Thompson v. Moore

Beasley, Judge,

concurring specially.

I agree but would allow also the evidence of the two subsequent guilty pleas of drunk driving in May and August following the incident which occurred in January.

Plaintiff sought exemplary damages, as provided by OCGA § 51-12-5 when “there are aggravating circumstances, in either the act or the intention,” in order “to deter the wrongdoer from repeating the trespass.” Relating to the issue of intention, what was in defendant’s mind, there must be evidence to show the state of mind described in the majority’s quote from Ga.-Car. Brick &c. Co. v. Brown, 153 Ga. App. 747 (266 SE2d 531). The contents of a person’s mind, of course, is often very difficult to ascertain and must be deduced from external manifestations.

Is not evidence of two subsequent convictions for DUI shortly thereafter relevant to whether, as to this occasion, defendant’s state of mind was “that entire want of care which would raise the presumption of a conscious indifference to consequences?”

Here, defendant’s behavior in response to the incident in issue, in which he struck a jogger and shattered his leg, was to keep driving drunk. The fact that he kept doing the thing which caused crippling injury to someone tends to show his callousness and the degree of his indifference on this occasion, as opposed to the mind-set of concern which a reaction of remorse and regret would show.

These two subsequent incidents, particularly when they were so close in time as to occur when the terrible incident in question was still fresh on his mind and so should not have receded into the fuzzy and self-forgiving past, point to an utterly irresponsible attitude in the governing of the behavior which caused these injuries. It corroborates the inference of an irresponsible attitude based on his past behavior, with respect to the incident in question.

In fact, the two subsequent incidents may be even stronger evi*335dence of his entire want of care on the date in question than the previous two, because this incident was the first time he hurt somebody. It was the first time, "the consequences” of his chronic drunken driving were, in reality and not just in theory, injuries to another human being. The prior two incidents did not include'this dreadful aspect and so would have left him in that “it’ll never happen to me” state of denial and non-belief in the probability that he would hurt someone. The consequences of the first two incidents were not very dire at all. That, apparently, was much of the reason he continued to drive drunk. That is, he failed to realize or believe or accept, or was indifferent to, the potential consequences of his drunken driving.
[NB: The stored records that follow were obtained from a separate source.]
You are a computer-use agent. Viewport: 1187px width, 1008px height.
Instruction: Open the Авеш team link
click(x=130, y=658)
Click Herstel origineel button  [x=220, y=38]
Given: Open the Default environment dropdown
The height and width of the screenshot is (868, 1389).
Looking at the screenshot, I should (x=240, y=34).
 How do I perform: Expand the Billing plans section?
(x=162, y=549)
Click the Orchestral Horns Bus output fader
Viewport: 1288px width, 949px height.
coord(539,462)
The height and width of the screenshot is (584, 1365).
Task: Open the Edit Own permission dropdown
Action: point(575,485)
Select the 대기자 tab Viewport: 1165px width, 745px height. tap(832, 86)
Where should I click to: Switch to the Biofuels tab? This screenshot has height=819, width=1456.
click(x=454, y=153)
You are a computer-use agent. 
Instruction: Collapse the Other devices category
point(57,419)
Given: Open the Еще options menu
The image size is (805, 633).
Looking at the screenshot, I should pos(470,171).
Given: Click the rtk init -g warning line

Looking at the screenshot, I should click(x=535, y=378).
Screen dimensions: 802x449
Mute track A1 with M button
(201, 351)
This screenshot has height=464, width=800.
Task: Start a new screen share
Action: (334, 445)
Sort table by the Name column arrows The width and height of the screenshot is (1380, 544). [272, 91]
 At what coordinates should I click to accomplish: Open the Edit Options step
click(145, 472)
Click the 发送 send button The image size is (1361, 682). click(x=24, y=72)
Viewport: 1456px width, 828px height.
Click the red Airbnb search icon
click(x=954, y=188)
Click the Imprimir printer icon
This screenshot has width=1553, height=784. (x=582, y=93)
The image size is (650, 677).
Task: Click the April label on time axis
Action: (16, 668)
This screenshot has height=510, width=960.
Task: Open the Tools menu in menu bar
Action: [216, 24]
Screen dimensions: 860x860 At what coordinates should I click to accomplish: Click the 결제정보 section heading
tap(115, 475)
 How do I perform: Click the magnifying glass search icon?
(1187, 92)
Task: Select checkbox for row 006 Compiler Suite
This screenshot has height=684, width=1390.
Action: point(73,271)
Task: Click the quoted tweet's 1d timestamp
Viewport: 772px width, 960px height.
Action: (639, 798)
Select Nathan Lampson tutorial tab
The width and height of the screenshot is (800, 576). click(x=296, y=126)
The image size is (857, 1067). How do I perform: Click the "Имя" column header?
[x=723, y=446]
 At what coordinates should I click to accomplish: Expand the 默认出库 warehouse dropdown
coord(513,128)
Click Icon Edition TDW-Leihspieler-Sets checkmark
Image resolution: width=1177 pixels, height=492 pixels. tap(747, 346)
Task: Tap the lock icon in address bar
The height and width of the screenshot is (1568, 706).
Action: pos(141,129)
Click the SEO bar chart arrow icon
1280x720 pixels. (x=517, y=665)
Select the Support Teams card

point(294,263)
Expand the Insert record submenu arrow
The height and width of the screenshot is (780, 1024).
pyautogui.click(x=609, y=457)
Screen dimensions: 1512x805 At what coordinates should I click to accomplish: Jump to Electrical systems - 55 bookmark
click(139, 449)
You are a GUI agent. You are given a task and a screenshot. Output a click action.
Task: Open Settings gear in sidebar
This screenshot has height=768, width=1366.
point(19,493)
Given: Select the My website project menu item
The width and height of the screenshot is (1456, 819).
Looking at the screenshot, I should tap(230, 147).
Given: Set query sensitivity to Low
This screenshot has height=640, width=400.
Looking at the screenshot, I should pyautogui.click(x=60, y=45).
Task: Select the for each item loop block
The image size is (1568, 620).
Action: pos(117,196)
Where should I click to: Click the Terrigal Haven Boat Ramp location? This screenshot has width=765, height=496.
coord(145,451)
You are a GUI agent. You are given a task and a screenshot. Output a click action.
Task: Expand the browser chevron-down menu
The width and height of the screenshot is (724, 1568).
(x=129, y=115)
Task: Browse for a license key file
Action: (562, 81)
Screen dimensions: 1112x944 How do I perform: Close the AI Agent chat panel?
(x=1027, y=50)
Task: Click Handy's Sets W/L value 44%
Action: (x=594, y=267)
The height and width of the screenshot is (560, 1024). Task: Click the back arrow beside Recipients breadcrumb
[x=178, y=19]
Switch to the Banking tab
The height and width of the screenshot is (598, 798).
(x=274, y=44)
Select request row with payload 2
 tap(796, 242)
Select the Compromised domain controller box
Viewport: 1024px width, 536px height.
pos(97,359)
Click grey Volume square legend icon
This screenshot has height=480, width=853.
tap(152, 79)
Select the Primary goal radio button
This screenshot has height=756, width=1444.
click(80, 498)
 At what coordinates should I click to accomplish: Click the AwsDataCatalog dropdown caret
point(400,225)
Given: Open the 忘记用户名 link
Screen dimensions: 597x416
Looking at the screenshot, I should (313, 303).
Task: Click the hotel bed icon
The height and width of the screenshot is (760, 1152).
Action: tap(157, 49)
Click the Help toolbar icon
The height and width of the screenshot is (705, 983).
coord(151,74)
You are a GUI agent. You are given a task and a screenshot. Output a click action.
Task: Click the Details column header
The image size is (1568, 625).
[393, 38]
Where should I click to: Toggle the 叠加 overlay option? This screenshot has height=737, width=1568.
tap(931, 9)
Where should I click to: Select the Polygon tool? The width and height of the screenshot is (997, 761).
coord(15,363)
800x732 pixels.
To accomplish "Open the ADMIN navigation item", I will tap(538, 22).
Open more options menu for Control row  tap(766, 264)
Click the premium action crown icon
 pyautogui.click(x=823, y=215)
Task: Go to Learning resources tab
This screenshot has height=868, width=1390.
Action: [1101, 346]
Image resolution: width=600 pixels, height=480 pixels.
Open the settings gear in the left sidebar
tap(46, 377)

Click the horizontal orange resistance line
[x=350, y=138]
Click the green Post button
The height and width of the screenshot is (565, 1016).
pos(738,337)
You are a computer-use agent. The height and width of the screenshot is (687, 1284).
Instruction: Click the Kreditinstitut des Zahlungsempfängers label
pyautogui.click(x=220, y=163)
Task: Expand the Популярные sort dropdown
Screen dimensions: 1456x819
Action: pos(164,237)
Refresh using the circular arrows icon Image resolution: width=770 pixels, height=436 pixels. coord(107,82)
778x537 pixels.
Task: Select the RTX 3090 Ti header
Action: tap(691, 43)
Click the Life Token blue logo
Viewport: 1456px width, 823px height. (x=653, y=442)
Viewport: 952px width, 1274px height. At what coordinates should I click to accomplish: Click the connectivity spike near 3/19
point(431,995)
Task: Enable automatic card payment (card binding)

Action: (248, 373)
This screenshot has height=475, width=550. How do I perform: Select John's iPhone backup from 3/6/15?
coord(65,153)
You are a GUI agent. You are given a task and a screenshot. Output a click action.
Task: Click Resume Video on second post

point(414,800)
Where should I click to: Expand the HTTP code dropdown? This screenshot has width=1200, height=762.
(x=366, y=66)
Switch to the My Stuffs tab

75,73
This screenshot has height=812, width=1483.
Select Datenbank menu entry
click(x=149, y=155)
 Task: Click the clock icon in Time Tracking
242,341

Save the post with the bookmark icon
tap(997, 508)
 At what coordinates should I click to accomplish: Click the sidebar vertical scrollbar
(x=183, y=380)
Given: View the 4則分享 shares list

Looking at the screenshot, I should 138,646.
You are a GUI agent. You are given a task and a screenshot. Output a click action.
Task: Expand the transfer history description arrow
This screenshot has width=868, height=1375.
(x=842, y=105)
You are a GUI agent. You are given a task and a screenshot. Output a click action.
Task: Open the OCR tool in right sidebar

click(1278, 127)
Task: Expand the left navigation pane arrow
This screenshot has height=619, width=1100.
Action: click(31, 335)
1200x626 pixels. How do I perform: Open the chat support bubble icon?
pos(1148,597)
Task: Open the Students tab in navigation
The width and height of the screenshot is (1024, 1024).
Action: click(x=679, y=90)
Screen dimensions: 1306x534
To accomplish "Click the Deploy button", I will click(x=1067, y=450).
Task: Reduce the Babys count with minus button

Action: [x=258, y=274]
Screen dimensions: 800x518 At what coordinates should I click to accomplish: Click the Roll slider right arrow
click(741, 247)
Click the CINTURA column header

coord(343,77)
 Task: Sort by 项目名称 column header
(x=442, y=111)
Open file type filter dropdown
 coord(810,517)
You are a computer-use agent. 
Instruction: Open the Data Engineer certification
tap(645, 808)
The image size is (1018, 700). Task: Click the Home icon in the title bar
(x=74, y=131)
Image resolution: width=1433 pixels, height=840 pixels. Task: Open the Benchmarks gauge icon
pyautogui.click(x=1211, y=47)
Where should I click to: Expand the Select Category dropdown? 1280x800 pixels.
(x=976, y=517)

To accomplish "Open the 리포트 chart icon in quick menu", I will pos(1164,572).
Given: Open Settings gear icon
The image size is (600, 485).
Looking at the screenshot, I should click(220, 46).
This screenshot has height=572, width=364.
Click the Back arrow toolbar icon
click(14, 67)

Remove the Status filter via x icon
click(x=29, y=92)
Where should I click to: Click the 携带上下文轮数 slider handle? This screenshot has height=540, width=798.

But when he did harm someone, and still kept driving drunk repeatedly thereafter, it demonstrates his conscious indifference to the actual consequences of his drunken driving and sheds light on the intention existing when this tort occurred. Is it not relevant to know what he did about his habit? What could better indicate the element of “entire want of care” in the premises than evidence of how defendant governed himself after he saw and had full knowledge, and time for reflection about, the consequences of his actions.

In Ga.-Car. Brick &c. Co., supra, the evidence of what the tort-feasor did and said after the initial tort was committed demonstrated the “aggravating circumstances” by way of “repeated representations.”1

In addition, since the amount of exemplary damages is left to the enlightened conscience of the jury, Curl v. First Fed. Savings &c. Assn., 243 Ga. 842 (257 SE2d 264) (1979), and is to be fixed in an amount necessary to deter future acts, Smith v. Milikin, 247 Ga. 369 (276 SE2d 35) (1981), it would seem most relevant for the jury to know how defendant treated this incident. If his attention and conscience were not sufficiently captured by the results of his behavior on January 13 so as to change that behavior in May and August, that fact would enlighten the jury in its determination of an adequate amount to do just that.

I would hold that the latter two incidents are admissible as relevant. A person’s reaction to his behavior and its results tends, it seems to me, to show his bent of mind towards that behavior. And that is what is at issue with regard to the exemplary damages pleaded for here, not to compensate the victim but expressly to govern the future behavior of the wrongdoer.

I am authorized to state that Presiding Judge Deen joins in this *336special concurrence.

Decided March 12, 1985 Rehearing denied March 29, 1985 James E. Butler, Jr., B. Randall Blackwood, Robert D. Cheeley, for appellant. William D. Temple, William D. Strickland, for appellee.

Several foreign cases would allow subsequent occurrences to show malice, ill will, or intention. Kornec v. Mike Horse Mining & Milling Co., 180 P2d 252, 258 (Mont. 1947); Tranchina v. Arcinas, 178 P2d 65, 67 (Cal. 1947); Wilkerson v. Randall, 180 S2d 303, 306 (Miss. 1965); Boyd v. Johnston, 52 A2d 497, 498 (DC 1947).